--- begin ---

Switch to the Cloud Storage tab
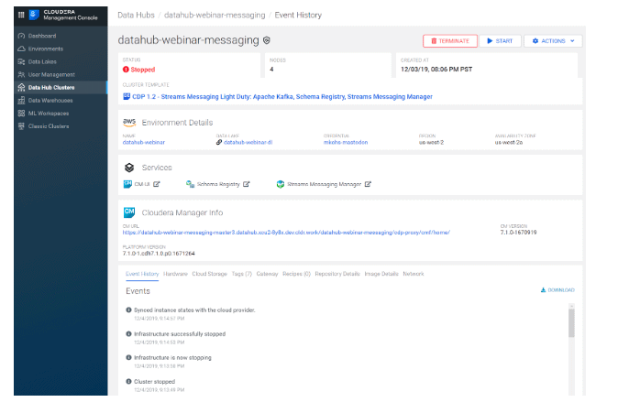618x402 pixels. (210, 274)
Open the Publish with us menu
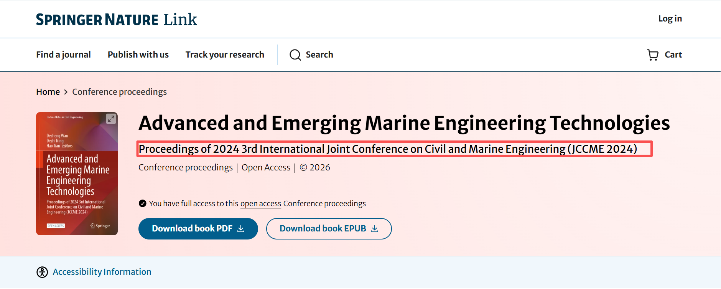This screenshot has width=721, height=289. click(x=138, y=54)
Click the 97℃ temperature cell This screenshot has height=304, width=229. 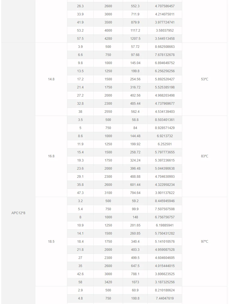(x=205, y=242)
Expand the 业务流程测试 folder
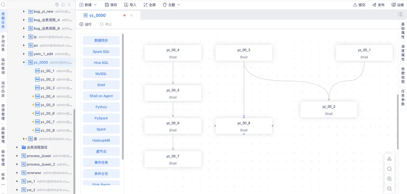 pyautogui.click(x=17, y=147)
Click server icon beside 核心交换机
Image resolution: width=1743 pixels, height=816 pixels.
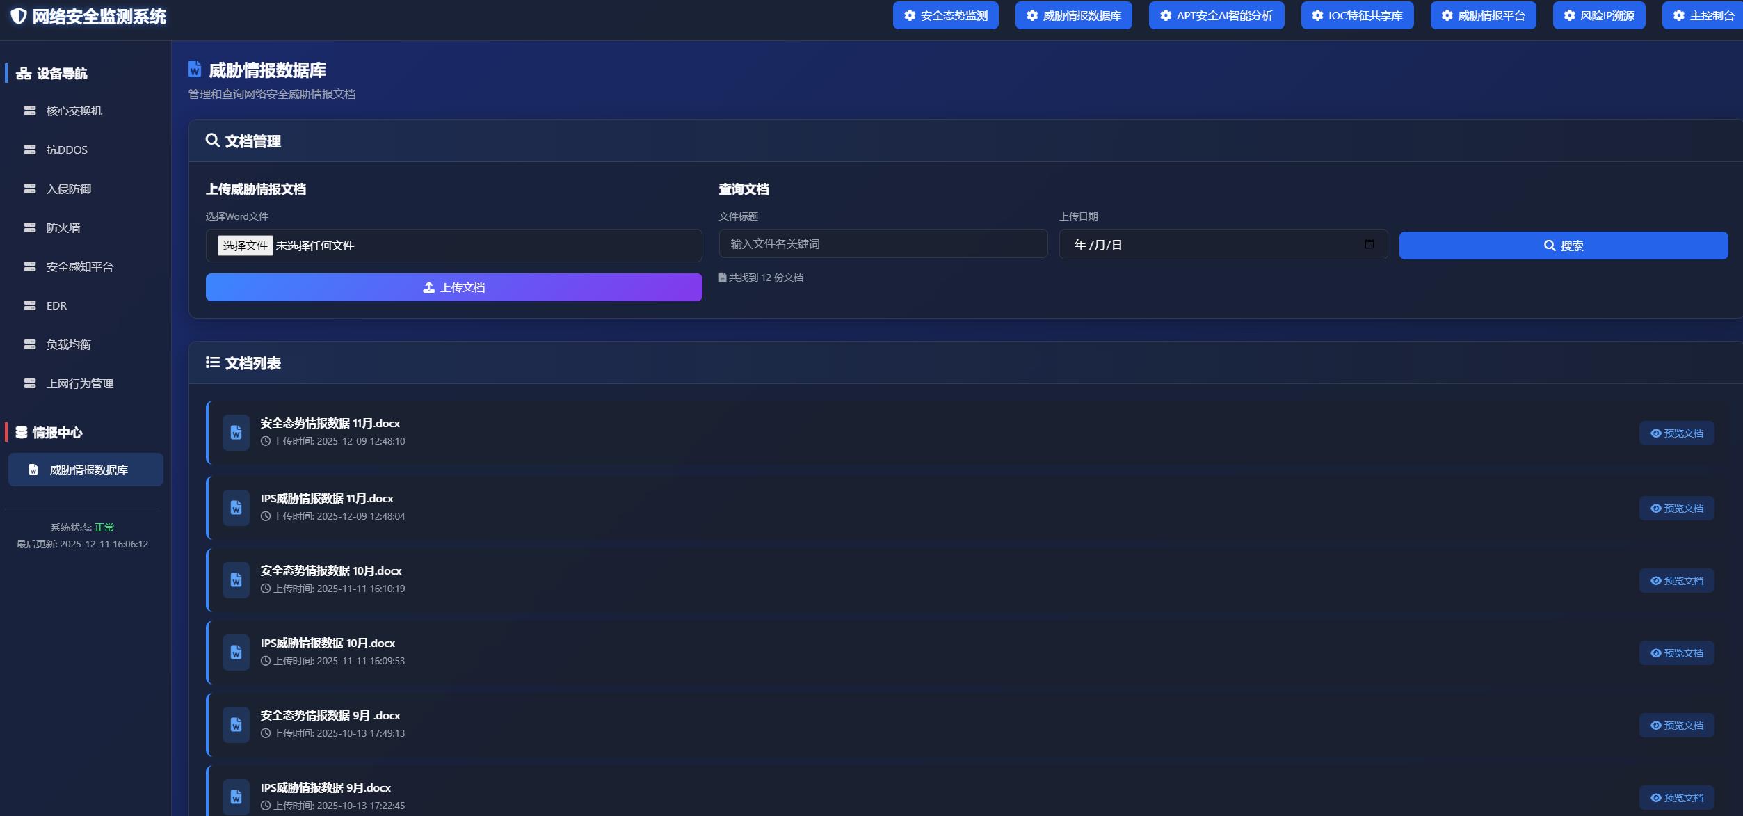pyautogui.click(x=30, y=111)
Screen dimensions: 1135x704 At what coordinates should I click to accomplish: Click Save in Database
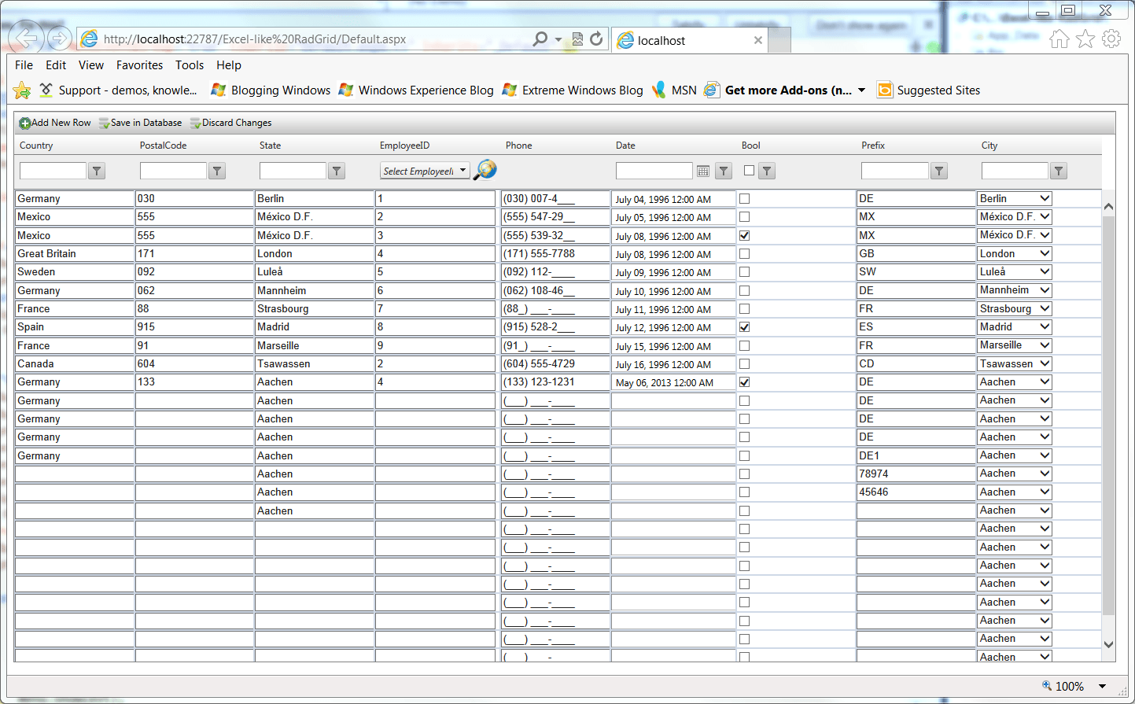140,123
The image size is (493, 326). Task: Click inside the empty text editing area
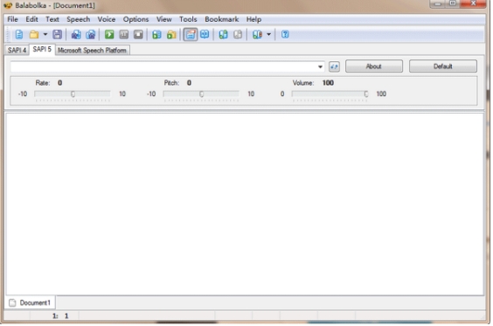(x=245, y=205)
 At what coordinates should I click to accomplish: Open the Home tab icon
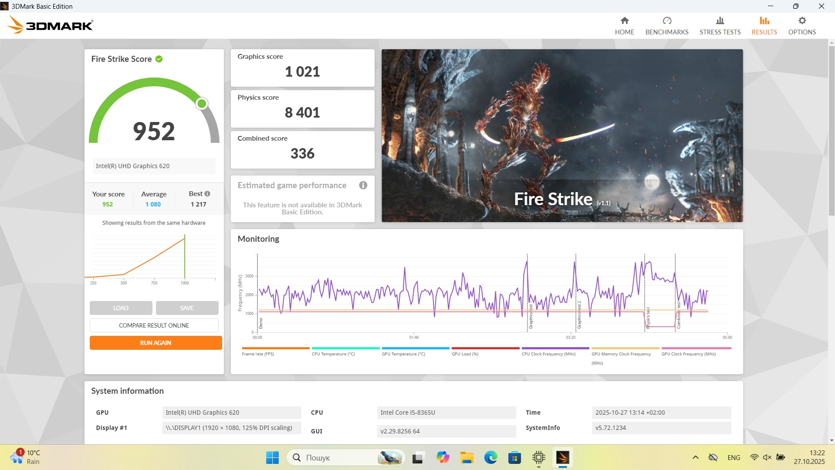coord(624,21)
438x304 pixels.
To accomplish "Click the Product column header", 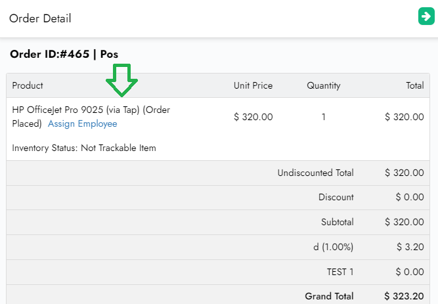I will (28, 85).
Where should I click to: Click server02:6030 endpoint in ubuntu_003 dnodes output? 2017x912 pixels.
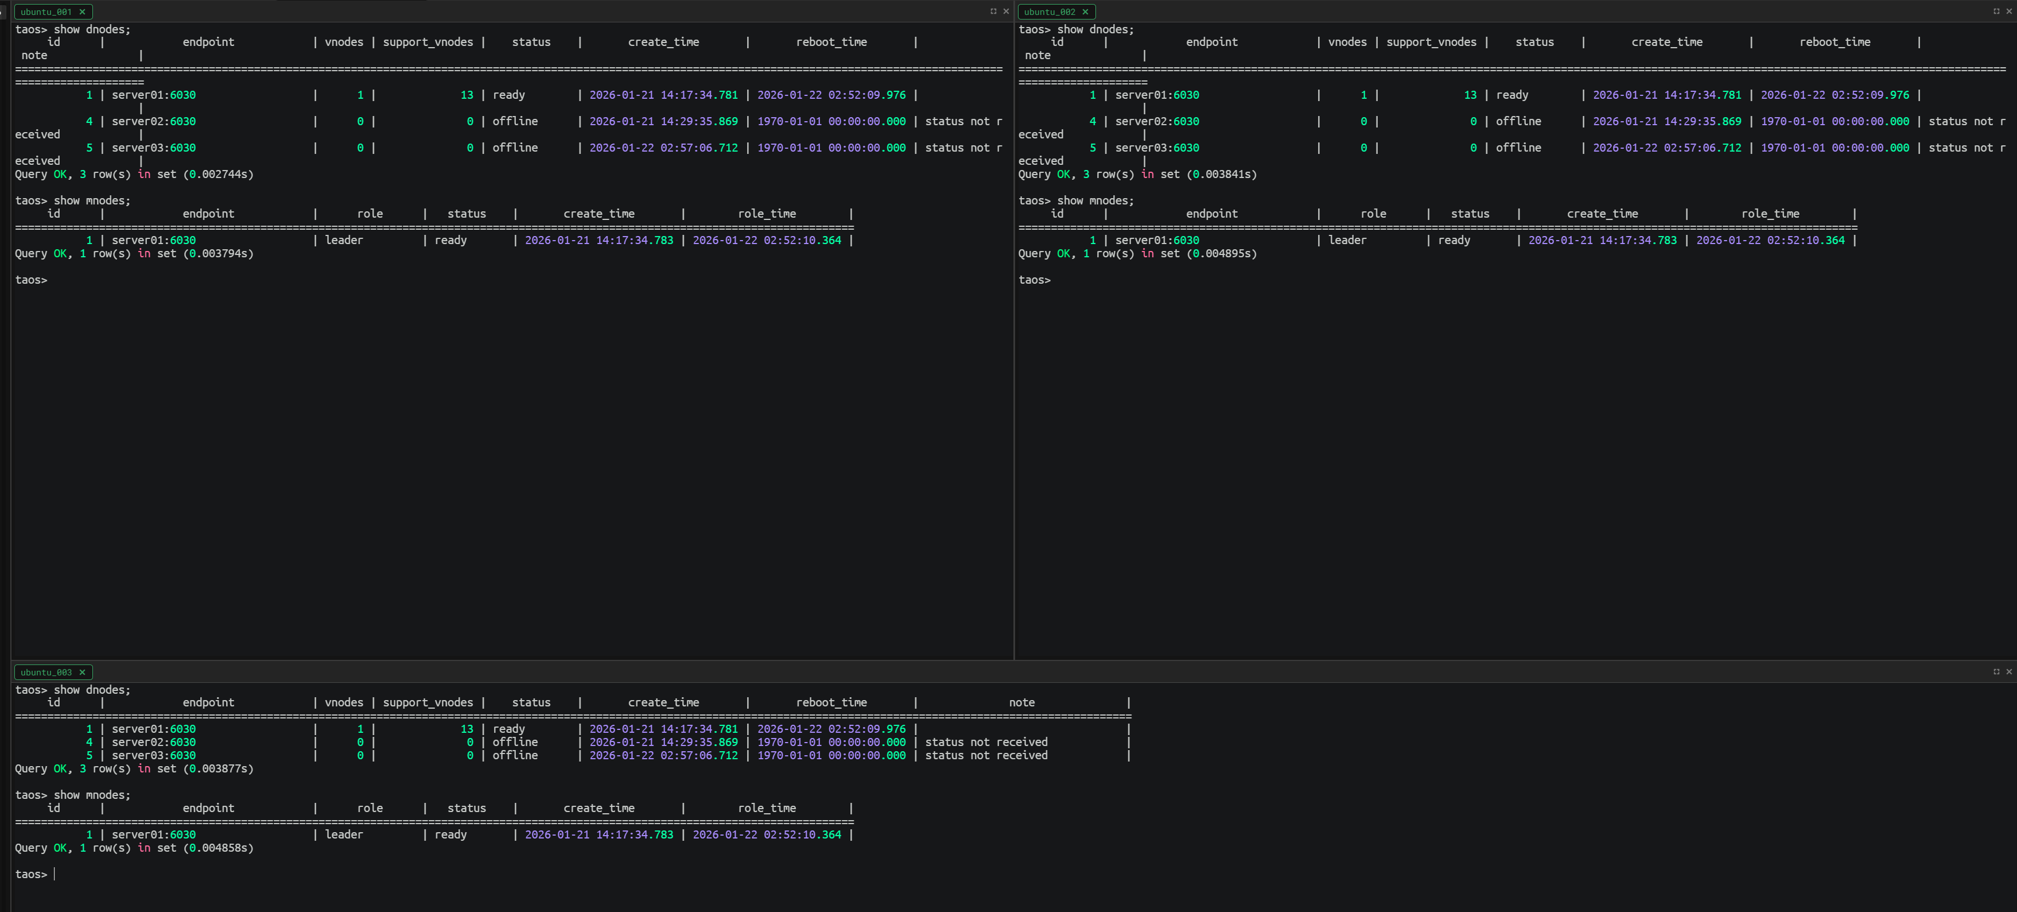(153, 742)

--- end ---

— EXERCISE INSTRUCTIONS —
Can you pull out every line of the entries above that contains the string "should"? Letter case matters when matching.

— EXERCISE OUTPUT —
Screen dimensions: 1135x704 At what coordinates should I click to accomplish: Click Save in Database
 At what coordinates should I click to accomplish: Open the Home tab icon
Where should I click to: Click server02:6030 endpoint in ubuntu_003 dnodes output? 2017x912 pixels.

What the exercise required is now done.